OBJECTIVES:
1. In the GraphSLAM page, what happens to SLAM once the course is known during Lap 2?
2. Please write out the GraphSLAM page starting at "FastSLAM's per-frame cost" and ending at "to path planning.", substituting "recording" for "rosbag".
## start PASSAGE
Skip to content

GraphSLAM

ft_state_estimation · iSAM2 implementation


What is GraphSLAM?

Graph-based SLAM uses a graph to represent the environment and the vehicle's pose estimates. It answers two questions simultaneously: where am I? and what does the world look like?

The algorithm works by:

  • Initialising a map with some prior knowledge
  • Constructing a factor graph as the car drives
  • Adding constraints each time a cone is re-observed
  • Optimising to find the set of poses and cone positions that best satisfies all constraints simultaneously

GraphSLAM front-end and back-end

Primary goal: Build a high-fidelity map in Lap 1. Once finalised, the map serves as the ground truth for Lap 2 autonomous racing.

Intuition

  • Every node in the graph corresponds to a pose of the robot or a landmark position
  • Every edge between two nodes represents a spatial constraint between them
  • GraphSLAM builds the graph and finds the node configuration that minimises the error across all constraints

Minimise the differences

The best configuration ensures that the real and predicted observations are as similar as possible.


Why We Need SLAM

The car cannot race optimally without a consistent, high-fidelity map of the track.

Lap 1 — Discovery Lap 2 — Execution
Build the cone map from scratch. Estimate vehicle pose relative to unknown landmarks. Path planning uses the finalised map for racing line optimisation. SLAM is turned off once the course is known.

Every cone position error in the Lap 1 map degrades the Lap 2 racing line.

Without SLAM vs With SLAM


Why We Switched from FastSLAM

Three specific problems in last year's system made switching necessary.

Unmaintainable codebase

The legacy FastSLAM implementation was highly complex and non-idiomatic. Debugging it was slow and extending it for FSUK-specific needs was nearly impossible.

Performance at competition

FastSLAM's per-frame cost scales with #particles × #associations. Under ambiguous cone conditions the filter needs more particles to stay stable, causing worst-case CPU spikes that produced control-loop lag at last year's competition. The "Fast" in FastSLAM was not living up to its name.

Non-repeatable maps

Because particle filtering is stochastic, running the same rosbag twice could produce different maps. That makes it impossible to reliably validate the racing line SLAM is feeding to path planning.
## end PASSAGE
## start DATA EXCERPT
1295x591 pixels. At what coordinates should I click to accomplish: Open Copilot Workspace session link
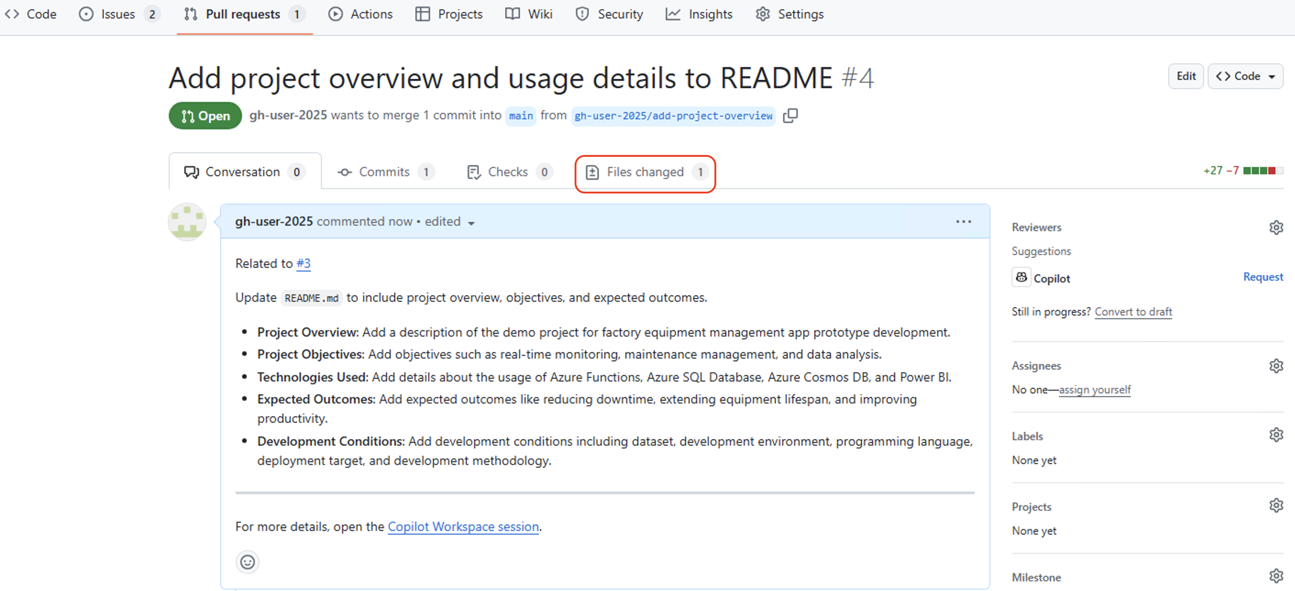[463, 527]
## end DATA EXCERPT
OUTPUTS IN ORDER:
1. It is turned off.

2.
FastSLAM's per-frame cost scales with #particles × #associations. Under ambiguous cone conditions the filter needs more particles to stay stable, causing worst-case CPU spikes that produced control-loop lag at last year's competition. The "Fast" in FastSLAM was not living up to its name.

Non-repeatable maps

Because particle filtering is stochastic, running the same recording twice could produce different maps. That makes it impossible to reliably validate the racing line SLAM is feeding to path planning.